The shuttle leaped forward as he gunned the thrusters. It lurched toward the hole in the side of the ship, grinding its nose into the small hole, which already looked smaller than when the explosives opened it up seconds before. The brain of the Botanist ship was dead, but the side was still trying to close up around us, whatever cells in the walls that were still alive struggling to heal the hull as they’d been programmed to do.

“Punch it, Shiro!”

The hole peeled wider with the force of our thrusters grinding us through it.
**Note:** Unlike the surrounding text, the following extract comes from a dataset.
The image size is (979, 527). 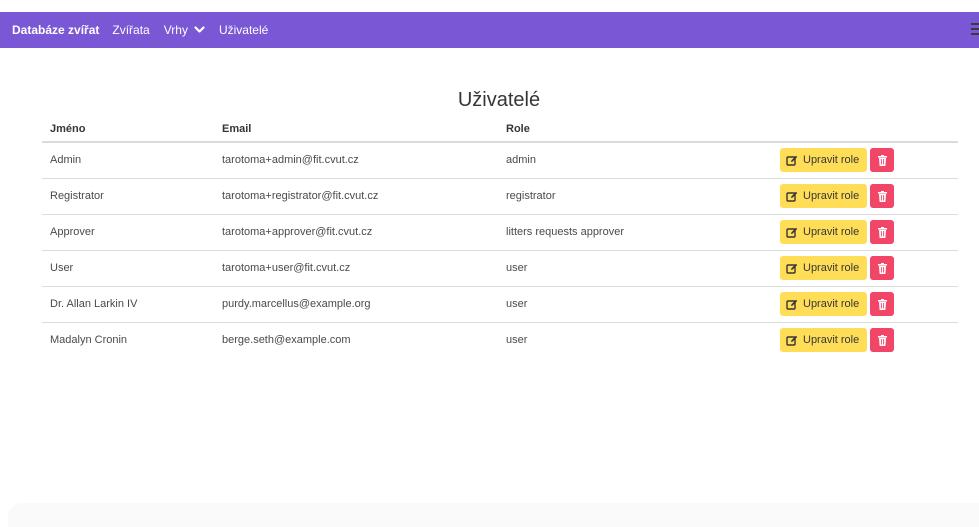 I want to click on user-name-cell: Registrator, so click(x=128, y=196).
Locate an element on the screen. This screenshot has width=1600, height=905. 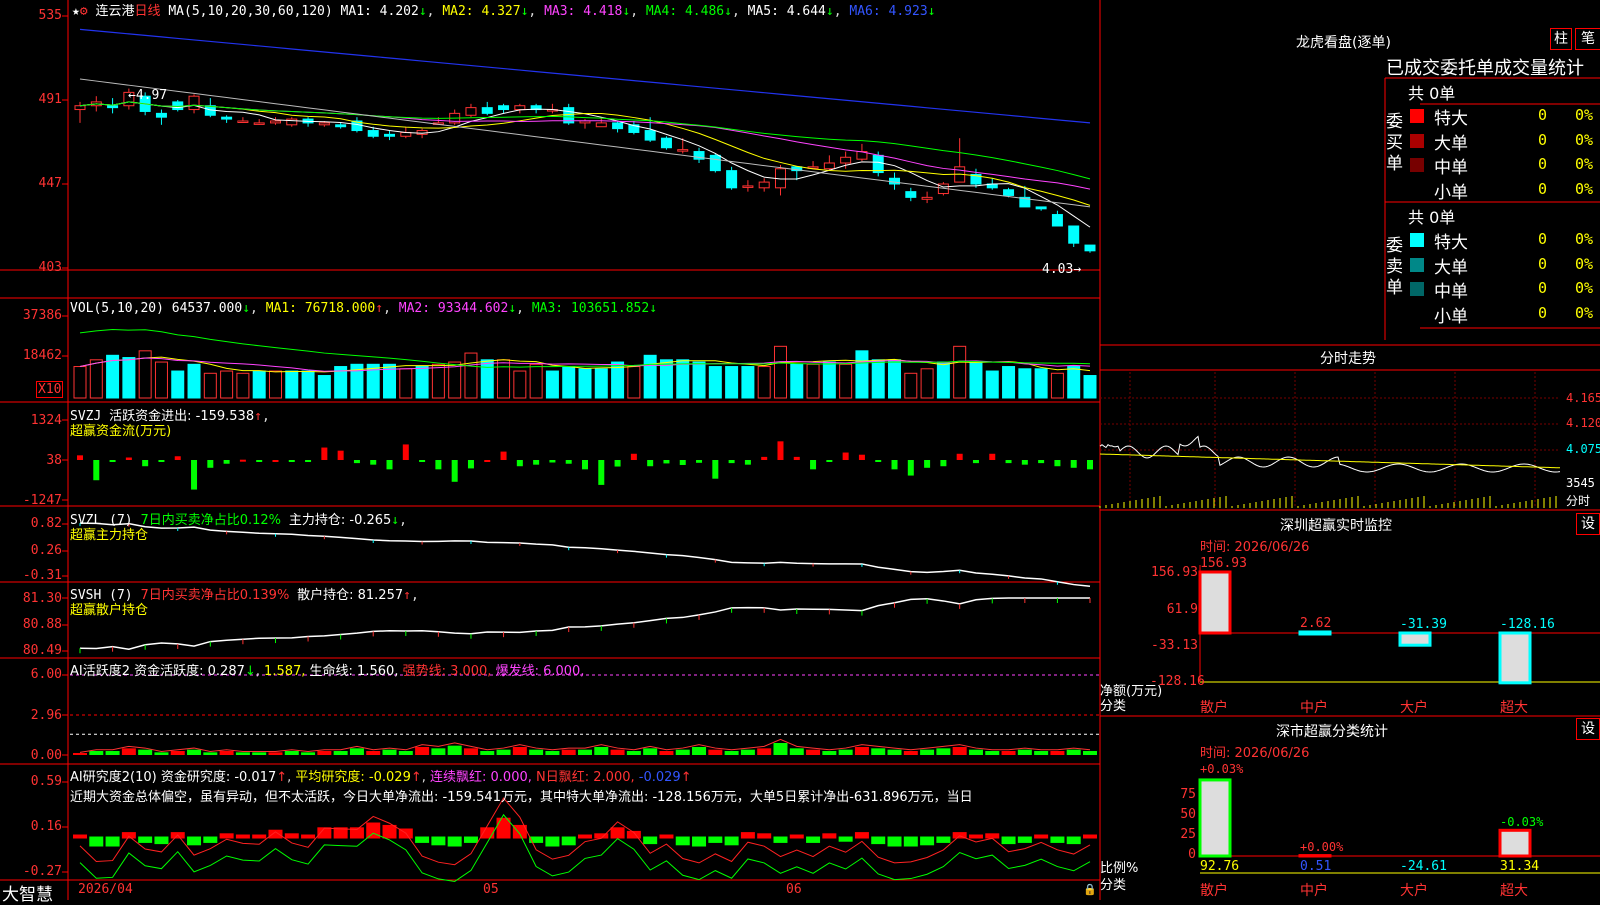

I could see out the windshield. Sky. And horrifyingly close below us, solid ice.

“Go! Go! Go!”

Thrusters screamed. With a great, sideways heave, our shuttle tore through the shuddering hull and soared free into the bright afternoon sunlight.

Jagged spears of ice thrust up right below us. “Too low! We’re too low!” I shouted.

Our little ship groaned as its belly sheared off the tops of the ice shards below us, scraping against the top of a frozen mountain. Shiro gunned it and we lurched into the sky. He pulled us around in a wide arc to see the enormous, shuddering white bean of the Botanist ship smash into the side of a giant glacier. It burst into a million pieces, sliding down the solid white cliffs.

A cheer erupted from the people pressed against the shuttle’s windows.

Shiro turned the shuttle away from the crash, and we descended through the clear blue sky toward a smooth lake of ice below.